Shift the knowledge representation of deep visual models from being "carved in weights" to "stored in an external database." By constructing a flexible Visual Memory using pre-trained encoders and kNN retrieval, this approach enables plug-and-play data operations (adding, deleting, and scaling) and interpretable classification, achieving an 88.5% top-1 accuracy on ImageNet.

Towards Long-Horizon Interpretability: Efficient and Faithful Multi-Token Attribution for Reasoning LLMs

FlashTrace proposes an efficient multi-token attribution method that reduces the attribution complexity of multi-token targets from \(\mathcal{O}(M \cdot N)\) to \(\mathcal{O}(N)\) using span-wise aggregation. It also traces importance propagation in reasoning chains via a recursive attribution mechanism, achieving a speedup of over 130x.

Validating Mechanistic Interpretations: An Axiomatic Approach

Drawing inspiration from the concept of abstract interpretation in program analysis, this paper proposes an axiomatic framework to formally define and validate the mechanistic interpretations of neural networks, and verifies the effectiveness of this framework through two case studies: a 2-SAT solver and modular addition.

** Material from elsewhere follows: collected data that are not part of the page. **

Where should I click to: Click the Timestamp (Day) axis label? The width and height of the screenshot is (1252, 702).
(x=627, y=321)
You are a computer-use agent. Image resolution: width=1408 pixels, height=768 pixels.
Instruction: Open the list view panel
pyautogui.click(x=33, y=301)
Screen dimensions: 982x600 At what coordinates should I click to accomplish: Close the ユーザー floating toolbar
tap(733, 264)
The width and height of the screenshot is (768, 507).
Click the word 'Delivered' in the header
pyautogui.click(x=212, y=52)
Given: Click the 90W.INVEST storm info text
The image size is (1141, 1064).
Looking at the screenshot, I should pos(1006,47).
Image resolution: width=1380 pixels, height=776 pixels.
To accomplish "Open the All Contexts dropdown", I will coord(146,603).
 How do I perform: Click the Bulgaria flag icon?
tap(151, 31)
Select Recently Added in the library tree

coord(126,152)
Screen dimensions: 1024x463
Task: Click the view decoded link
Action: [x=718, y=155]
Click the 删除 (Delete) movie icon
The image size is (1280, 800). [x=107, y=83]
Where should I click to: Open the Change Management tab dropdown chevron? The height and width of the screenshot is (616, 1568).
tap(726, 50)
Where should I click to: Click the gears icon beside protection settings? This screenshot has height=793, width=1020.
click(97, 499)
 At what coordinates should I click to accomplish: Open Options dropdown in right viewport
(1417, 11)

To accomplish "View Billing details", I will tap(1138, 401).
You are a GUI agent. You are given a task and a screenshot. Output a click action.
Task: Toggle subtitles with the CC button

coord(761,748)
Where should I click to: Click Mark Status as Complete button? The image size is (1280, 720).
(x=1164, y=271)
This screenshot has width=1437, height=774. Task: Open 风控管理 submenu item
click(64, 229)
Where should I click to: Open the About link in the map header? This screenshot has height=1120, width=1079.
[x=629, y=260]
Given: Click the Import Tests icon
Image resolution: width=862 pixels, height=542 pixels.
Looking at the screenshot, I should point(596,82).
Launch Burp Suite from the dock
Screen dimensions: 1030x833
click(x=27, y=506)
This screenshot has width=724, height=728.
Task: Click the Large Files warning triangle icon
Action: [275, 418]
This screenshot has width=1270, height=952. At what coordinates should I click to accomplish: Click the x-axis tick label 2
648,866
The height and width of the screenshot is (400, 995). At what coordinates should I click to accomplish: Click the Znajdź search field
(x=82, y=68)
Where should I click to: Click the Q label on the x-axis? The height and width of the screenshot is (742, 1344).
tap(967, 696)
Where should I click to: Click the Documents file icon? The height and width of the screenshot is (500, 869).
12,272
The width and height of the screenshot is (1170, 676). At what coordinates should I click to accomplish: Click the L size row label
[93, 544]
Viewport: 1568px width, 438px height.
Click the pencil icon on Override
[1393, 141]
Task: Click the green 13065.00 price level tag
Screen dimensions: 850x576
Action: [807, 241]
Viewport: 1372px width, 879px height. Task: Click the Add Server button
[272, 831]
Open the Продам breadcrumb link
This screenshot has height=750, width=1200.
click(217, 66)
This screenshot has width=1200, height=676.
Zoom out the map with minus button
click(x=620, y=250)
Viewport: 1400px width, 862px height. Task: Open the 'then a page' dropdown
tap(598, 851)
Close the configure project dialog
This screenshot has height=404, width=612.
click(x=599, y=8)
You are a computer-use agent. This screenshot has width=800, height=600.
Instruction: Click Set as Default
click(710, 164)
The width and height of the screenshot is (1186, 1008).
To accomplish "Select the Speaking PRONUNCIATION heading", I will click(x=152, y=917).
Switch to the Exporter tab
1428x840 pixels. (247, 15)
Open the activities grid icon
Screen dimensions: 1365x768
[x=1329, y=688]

What Makes an Ensemble (Un)interpretable?

This paper systematically investigates the interpretability of ensemble learning methods—identifying what factors make ensemble models difficult to interpret and how to improve ensemble interpretability while maintaining predictive performance. It proposes a theoretical framework to quantify ensemble interpretability and practical methods to construct interpretable ensembles.